Televangelist's Recent Forum Activity

  • Ahh, knew I was missing something! Thanks.

  • I'm making a nonlinear game with a very Zelda-y perspective. There are a lot of different weapons, pets, etc that the player can acquire at various points in the game. There's no screen scrolling, and my current plan is to make each screen its own layout for both maximum modularity during the design and building process (for example, if I want to rearrange the map quickly, or pinpoint exactly where some Player-NPC interaction is breaking) and ease of multiplayer integration (nobody has to sync if they're not on the same layout).

    Whenever I look at proof of concept demos people upload for C2, the usual thing seems to be that various common assets (for example bullets, the sword that comes out when your player hits the 'attack' button, etc etc) are placed outside the visible portion of the layout.

    However, that would swiftly become a royal pain in the arse for a game like mine; if there are 30 weapons and 20 pets the player could potentially acquire at some point or another in the game, it would be extremely annoying to have 50 of those objects sitting outside of the viewable area of the layout on every single layout (not to mention that adding a new weapon then means then going back and copy-pasting that weapon into every single layout I've previously made). I assume there's a simple solution for this or something basic that I'm missing, but looking through the C2 manual I'm not immediately seeing it.

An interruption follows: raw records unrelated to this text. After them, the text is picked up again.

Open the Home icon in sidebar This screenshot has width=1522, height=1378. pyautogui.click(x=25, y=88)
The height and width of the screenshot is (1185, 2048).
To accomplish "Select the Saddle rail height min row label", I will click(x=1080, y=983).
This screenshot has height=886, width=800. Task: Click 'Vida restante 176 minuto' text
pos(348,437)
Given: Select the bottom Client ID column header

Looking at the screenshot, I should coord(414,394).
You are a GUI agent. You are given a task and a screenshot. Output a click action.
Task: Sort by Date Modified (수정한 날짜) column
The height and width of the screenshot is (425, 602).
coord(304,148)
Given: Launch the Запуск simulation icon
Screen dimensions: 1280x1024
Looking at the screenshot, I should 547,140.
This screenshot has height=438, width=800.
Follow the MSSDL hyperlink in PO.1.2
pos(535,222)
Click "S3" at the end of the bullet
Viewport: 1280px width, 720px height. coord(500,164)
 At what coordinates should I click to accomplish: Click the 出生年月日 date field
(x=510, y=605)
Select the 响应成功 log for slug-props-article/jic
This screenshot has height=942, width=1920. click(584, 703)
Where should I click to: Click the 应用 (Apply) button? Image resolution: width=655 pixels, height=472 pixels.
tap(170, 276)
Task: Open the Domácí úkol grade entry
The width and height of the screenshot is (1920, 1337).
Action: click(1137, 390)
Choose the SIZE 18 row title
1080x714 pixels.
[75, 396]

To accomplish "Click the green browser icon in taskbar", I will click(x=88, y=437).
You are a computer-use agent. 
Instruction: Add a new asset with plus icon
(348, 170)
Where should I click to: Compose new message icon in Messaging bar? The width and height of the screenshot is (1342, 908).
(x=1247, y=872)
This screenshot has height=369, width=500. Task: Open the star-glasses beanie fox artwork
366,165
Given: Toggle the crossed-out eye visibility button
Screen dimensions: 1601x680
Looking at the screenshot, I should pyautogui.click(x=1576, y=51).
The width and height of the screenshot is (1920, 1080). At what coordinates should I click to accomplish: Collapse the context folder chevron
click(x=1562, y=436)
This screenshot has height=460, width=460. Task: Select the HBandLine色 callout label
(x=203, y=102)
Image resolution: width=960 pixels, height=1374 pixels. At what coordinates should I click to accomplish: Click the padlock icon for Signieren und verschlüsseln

    Is there a way to set some objects as 'global' across all layouts? Thanks for any pointers you guys can provide!

  • Hi all,

    Sorry to revive an old thread, but what ended up happening with this?

    -Someone on the last page suggested getting someone to make a custom behavior for Sonic the Hedgehog-esque movement. Has that been done? If not, for someone with the relevant coding skillset, what would be the time required to program one? Could other open-source reimplementations of Sonic the Hedgehog physics save time for making that happen?

    -Running the demo on a 5-year-old desktop computer today, it appears to have no slowdown at all. When people talk about it being poorly optimized, was that prior to the changes in how C2 handles collision? Or were the concerns more about performance on mobile devices? With the exception of a couple of bugs (in a lot of cases it seems like Sonic has troubles starting a roll down a curved slope) this seems like something you could reasonably build a Sonic fangame off of. MMF2's might be easier to work with, but MMF2 doesn't have multiplayer support...

  • Fair enough! For my part, I'm going to keep building my game; it's almost certainly a multi-year project, so if I come back a couple of years now with a game that's fully finished and ready to go except C2 is missing a feature required to make it all work, I suppose we can see where we're at then.

    Hopefully some of it are things that even if we get no further additions could be kludged into the current system inartfully but effectively if there's a good reason to (like saving a given player's characters in a permanent database).

  • "Most of the people who come in don't end up completing a project" is simply the reality of selling a game development engine, not anything unique to multiplayer games. Most of the people who come to C2 looking to make a single player game don't finish a project, either; game development is simply an onerous task even if art and coding are handled and you're free to design your heart out.

    But more importantly, if the flood only happened when the initial post went up, that's even further indicative of a marketing failure; it's not like there are any fewer people out there thinking about creating an online game, and it's not like more than a tiny fraction of them have tried out C2. There's still a high flow of enthusiastic types checking out Xtremeworlds or Eclipse or whatever other D-list solution every day. I've yet to come across a single complaint on those sorts of forums against C2's multiplayer -- the problem is simply that very few people know you exist in that space.

  • Thanks so much to both Nesteris and Unnatural20 for great and very informative replies! I really appreciate it.

    My only concern with dropping the solid property of the wall temporarily is that if my game is multiplayer online, it might allow other players to 'walk' through the fence while the acrobatic move is active. If I have to pick one object being solid or another, the player being invulnerable might be preferable to allowing other players to 'cheat'.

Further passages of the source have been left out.